Loving Vincent.

One of the five nominees for this year’s Academy Award for Best Animated Feature (along with the modern classic that is Boss Baby), Loving Vincent stands out primarily for its appearance: It is the first animated film made from hand-painted frames, in this case done with oil paints on canvas. The conceit was to tell a story about Vincent Van Gogh that used his style and even images from his paintings as the background, while actors portrayed the various characters in front of green screens and were painted into the frames. The 94-minute film comprises over 65,000 frames, each its own painting, created by over 120 painters, while the story comes from letters recovered after Van Gogh’s suicide and the subsequent death of his brother, Theo. The plot here is a bit thin, although the work by the actors – who are more than just voice actors here – elevates what story we get. If you appreciate the visual aspects of animated films, though, you won’t be able to take your eyes off the screen. (It’s on iTunes and amazon.)

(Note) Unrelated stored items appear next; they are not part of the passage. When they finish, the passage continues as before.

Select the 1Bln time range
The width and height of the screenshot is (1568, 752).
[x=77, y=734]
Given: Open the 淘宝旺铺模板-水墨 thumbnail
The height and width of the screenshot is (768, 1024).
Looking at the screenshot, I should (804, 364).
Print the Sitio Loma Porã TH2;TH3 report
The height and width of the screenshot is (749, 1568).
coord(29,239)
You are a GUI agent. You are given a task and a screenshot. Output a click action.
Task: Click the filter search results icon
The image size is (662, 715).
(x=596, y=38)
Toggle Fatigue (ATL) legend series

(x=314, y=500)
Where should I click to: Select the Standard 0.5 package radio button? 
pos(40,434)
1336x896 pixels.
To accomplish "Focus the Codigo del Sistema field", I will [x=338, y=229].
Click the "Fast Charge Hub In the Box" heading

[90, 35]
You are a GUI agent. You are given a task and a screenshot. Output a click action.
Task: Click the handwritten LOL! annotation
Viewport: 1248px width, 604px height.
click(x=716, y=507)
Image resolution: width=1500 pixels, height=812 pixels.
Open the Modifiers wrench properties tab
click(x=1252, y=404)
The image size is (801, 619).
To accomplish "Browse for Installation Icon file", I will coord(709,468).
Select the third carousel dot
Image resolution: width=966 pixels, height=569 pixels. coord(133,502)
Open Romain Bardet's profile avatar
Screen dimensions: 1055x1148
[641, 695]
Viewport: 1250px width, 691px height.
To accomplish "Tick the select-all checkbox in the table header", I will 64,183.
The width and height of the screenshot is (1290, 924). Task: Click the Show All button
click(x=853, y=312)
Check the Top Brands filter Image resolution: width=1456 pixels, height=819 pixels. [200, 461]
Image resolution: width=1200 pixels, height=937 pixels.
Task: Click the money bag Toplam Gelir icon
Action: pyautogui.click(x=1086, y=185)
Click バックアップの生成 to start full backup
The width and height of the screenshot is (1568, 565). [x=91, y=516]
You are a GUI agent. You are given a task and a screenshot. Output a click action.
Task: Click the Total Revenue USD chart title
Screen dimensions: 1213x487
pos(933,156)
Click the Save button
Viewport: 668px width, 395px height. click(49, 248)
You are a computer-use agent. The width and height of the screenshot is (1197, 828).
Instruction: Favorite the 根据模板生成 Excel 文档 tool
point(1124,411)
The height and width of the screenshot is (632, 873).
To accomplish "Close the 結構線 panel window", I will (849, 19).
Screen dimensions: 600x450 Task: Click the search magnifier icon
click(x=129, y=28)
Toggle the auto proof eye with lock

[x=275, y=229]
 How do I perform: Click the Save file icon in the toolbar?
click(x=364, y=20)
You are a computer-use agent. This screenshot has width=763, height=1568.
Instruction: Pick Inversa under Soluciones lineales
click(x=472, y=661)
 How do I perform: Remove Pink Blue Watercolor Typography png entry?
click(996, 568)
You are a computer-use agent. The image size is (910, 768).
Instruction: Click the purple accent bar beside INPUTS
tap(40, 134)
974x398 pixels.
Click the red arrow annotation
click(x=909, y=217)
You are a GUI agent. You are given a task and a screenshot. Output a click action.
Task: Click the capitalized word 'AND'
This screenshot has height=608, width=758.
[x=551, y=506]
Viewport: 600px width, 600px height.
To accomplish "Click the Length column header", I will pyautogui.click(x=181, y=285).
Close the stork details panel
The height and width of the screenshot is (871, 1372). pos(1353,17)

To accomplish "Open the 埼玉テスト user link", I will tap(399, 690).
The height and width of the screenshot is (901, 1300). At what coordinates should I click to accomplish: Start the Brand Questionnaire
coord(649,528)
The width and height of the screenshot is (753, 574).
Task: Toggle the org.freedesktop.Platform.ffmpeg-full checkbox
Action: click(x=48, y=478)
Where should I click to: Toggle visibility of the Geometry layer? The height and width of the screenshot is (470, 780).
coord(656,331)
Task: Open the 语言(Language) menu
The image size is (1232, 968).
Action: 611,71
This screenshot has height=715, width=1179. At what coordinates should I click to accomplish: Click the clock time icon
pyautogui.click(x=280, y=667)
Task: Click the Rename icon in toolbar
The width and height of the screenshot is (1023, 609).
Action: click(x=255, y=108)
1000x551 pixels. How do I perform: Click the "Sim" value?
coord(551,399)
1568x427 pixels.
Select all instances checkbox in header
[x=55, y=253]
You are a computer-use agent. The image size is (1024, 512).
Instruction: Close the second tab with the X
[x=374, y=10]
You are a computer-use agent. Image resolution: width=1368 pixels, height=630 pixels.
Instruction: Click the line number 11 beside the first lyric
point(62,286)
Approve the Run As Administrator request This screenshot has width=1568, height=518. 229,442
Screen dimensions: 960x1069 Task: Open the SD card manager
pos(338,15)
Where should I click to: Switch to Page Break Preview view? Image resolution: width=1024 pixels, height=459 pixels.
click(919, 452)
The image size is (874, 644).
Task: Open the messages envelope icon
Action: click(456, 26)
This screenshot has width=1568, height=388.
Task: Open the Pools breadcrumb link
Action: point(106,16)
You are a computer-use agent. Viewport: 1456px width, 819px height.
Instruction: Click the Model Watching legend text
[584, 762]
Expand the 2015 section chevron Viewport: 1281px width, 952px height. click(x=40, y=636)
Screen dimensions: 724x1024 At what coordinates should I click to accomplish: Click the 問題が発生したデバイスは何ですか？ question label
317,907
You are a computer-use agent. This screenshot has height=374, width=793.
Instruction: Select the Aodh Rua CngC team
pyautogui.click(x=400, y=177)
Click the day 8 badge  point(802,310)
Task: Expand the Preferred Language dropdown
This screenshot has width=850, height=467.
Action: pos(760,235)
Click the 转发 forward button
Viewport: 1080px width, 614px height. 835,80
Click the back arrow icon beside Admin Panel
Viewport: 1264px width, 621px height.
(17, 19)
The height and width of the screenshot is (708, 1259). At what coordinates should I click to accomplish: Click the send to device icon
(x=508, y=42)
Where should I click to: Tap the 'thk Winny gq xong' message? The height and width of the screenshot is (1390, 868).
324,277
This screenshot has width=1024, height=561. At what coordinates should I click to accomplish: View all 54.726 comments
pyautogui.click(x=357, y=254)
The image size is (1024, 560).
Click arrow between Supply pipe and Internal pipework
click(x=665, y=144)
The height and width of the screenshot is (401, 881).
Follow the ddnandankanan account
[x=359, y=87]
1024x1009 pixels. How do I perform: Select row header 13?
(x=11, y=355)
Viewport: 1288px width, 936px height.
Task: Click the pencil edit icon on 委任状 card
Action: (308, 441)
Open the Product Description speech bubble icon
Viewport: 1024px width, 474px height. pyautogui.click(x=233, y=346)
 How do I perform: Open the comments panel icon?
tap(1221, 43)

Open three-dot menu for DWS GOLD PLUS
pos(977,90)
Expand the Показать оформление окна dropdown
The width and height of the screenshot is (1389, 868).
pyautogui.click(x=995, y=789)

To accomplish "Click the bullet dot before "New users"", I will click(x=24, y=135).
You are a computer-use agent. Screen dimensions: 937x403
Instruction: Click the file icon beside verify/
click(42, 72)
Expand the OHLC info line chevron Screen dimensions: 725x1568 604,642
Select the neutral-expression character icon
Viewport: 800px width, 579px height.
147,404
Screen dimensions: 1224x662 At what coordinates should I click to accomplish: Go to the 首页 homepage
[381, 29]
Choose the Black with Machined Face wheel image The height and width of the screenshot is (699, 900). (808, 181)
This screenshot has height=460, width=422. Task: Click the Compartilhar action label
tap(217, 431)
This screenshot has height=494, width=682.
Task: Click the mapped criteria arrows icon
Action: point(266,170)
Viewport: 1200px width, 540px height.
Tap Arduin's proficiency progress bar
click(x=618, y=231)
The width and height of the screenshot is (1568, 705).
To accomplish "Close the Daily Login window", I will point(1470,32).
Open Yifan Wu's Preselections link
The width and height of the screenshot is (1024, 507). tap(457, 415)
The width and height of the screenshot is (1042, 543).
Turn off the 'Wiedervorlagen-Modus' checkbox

The story begins a year or so after Van Gogh’s death, when the Postman Joseph Roulin asks his son Armand (Douglas Booth) to deliver a letter from Van Gogh to his brother and patron, Theo, that was somehow lost but serves as the last letter he wrote before he took his own life. The quest to find Theo turns into a deeper interest in learning what happened to Vincent in the last few months of his life, and why a person who claimed six weeks earlier to be in great spirits decided to end his own life. Armand, who’s a bit credulous to be entirely credible here, bounces around like a sort of soft-boiled detective, visiting the guest house where Van Gogh stayed and the doctor who treated him for his depression and, later, who saw him after he’d shot himself. The mystery aspect here – at one point, Armand becomes convinced Van Gogh was shot by someone else, perhaps in a prank gone wrong, and was covering for the culprit – isn’t compelling at all, since there isn’t any real doubt that Van Gogh 1) was suicidal and 2) shot himself, but the story here is the means to the end of walking us through a tour of Van Gogh’s output.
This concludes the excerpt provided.